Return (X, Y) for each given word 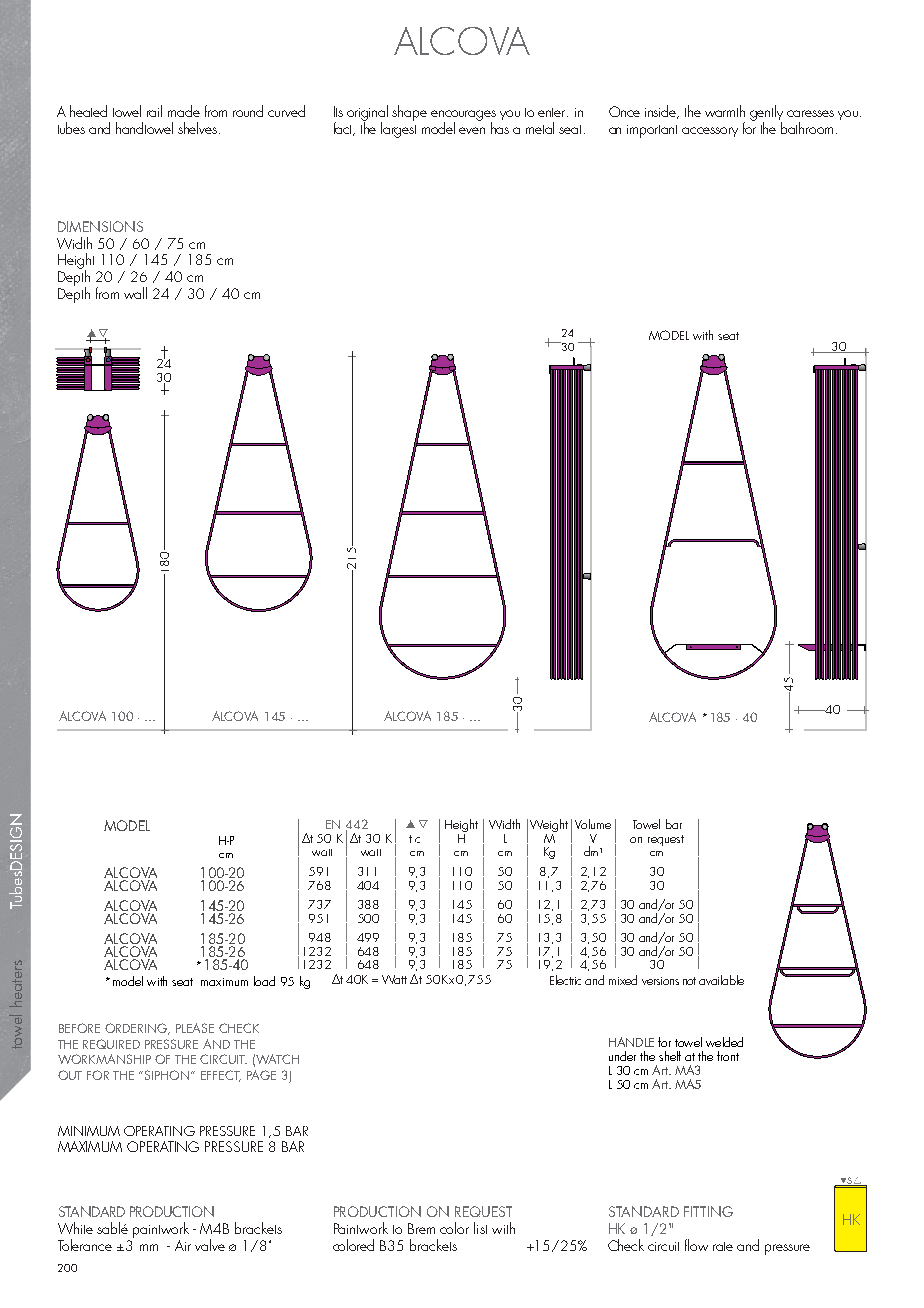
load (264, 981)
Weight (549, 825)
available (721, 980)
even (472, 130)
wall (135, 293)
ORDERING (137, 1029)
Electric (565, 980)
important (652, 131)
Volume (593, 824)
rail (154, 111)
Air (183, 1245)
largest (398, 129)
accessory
· · · · · · ·
§ **What to work on**
Render every entry above as a numbered list, one line per item with blank lines dropped. Omit the pictures from the output.

§ **Worked answer**
1. Return (X, Y) for each given word 
2. load (264, 981)
3. Weight (549, 825)
4. available (721, 980)
5. even (472, 130)
6. wall (135, 293)
7. ORDERING (137, 1029)
8. Electric (565, 980)
9. important (652, 131)
10. Volume (593, 824)
11. rail (154, 111)
12. Air (183, 1245)
13. largest (398, 129)
14. accessory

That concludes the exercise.